Make Mine Music – Disney film review

The Martins and the Coys. All illustrations ©The Walt Disney Company MCMLXXXVII.

Robin Allan gives his reassessment of a rarely shown Disney feature length cartoon that is out on video.

It is forty years since the release in 1946 of Disney’s animated feature Make Mine Music. Most of it is forgotten, or confused with material from Melody Time (1948). But it deserves reassessment; as David Rider said of a rare screening of the entire film at the Tribute to Walt Disney Retrospective in 1970 at the National Film Theatre, “Of the ten sequences, seven are perfectly satisfactory… and in some cases they are quite excellent.” A few of the sections crop up out of context on Disney TV shows or as special items for theatrical release, but on the whole, since the film was not particularly successful at the time, the studio has left it on the shelf to gather dust. Even a wretched new so-called biography The Real Walt Disney, by Leonard Mosley (Grafton. 1986) pays scant attention to this period and comments on only two of the nine animated features released between 1943 and 1950.

The nine films were: Saludos Amigos (1943), Victory Through Air Power (1943), The Three Caballeros (1945), Make Mine Music (1946), Song of the South (1946), Fun and Fancy Free (1947), Melody Time (1948), So Dear to My Heart (1949) and The Adventures of Ichabod and Mr Toad (1949). All the films except the last contained some live action, either integrated with or separate from the animation, and two of them had very short cartoon sections indeed.

It is time to blow the dust off much original and experimental work, more particularly because over exposure to the Disney classics through periodic theatrical release, has recently been augmented (in the United States) by the unprecedented release in 1985 of four animated features on video. These were Alice in Wonderland, Dumbo, Pinocchio and Robin Hood. Admirable as this increasing accessibility of well-known titles may be, it pushes the forgotten films further into obscurity.

What a pity this is. I contend that these films not only pre-date the originality of the UPA cartoons but also echo some of the sharpness and economy of the work of Warner Brothers and MGM. Sadly, the new techniques and style that Disney was trying out, did not meet with much enthusiasm; the artists and animators were glad to return to more traditionally acceptable styles in the classic adoptions beginning with Cinderella in 1950. Experiment, satire, limited animation, abstraction were all largely dropped and as soon as Walt could afford it, he returned to the safety of the full-length story feature. And none of the senior animators whom I interviewed in 1985 recalled these years with any great enthusiasm. So some of the boldest and most innovative work in animation that should be credited to Disney is not accessible and all the books tell us to look elsewhere. That Disney was ready to change and adapt, I contend, can be proved by a close examination of the neglected Make Mine Music, and the restlessness at the studio can be traced back through the work of the middle forties.

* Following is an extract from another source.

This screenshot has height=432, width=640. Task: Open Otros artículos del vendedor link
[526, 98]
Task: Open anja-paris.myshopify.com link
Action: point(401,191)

The first three films on my list, Saludos Amigos, Victory Through Air Power and The Three Caballeros are ably and comprehensibly discussed by Richard Shale in his study of Disney during the war years, Donald Duck Joins Up (UMI Research Press, Ann Arbor, Michigan, 1982). We note here that for the first time, apart from Fantasia (1940) there begins the process of compilation, of putting together in package form pieces too short to stand on their own or too long to be released in the, then, tight structure of theatrical billing. “The cartoon field wasn’t flexible enough,” said Walt. “It forced me to make either a cartoon short seven or eight minutes long or a feature seventy or eighty minutes long. And I had a lot of ideas I thought would be good if I could fit them in between those two extremes.” Later he added, “the effective use of material otherwise denied to the motion picture is what appeals to me chiefly in making (this) kind of entertainment.”

But there were other reasons for the mood of change and need for experiment. The studio was becoming an increasingly uncertain place; many of the personnel had been drafted for war service, and others — including some of his best men — had left after the strike of May 1941. Disney, hurt by this, and by increasing loss of revenue caused by the failure at the box- office of Fantasia and to a lesser extent Pinocchio and Bambi, as well as loss of overseas markets cut off by war, undertook military training films for the government. This kept the studio afloat and his goodwill visit to Latin America gave him the opportunity to produce Saludos Amigos and The Three Caballeros. Much of the latter’s disorientation, chaos and orgasmic, exhaustive patterning reflects this uncertainty, but it also reflects the need for change, the need to break from the mould imposed by success, a determination to work something – anything -new with the medium.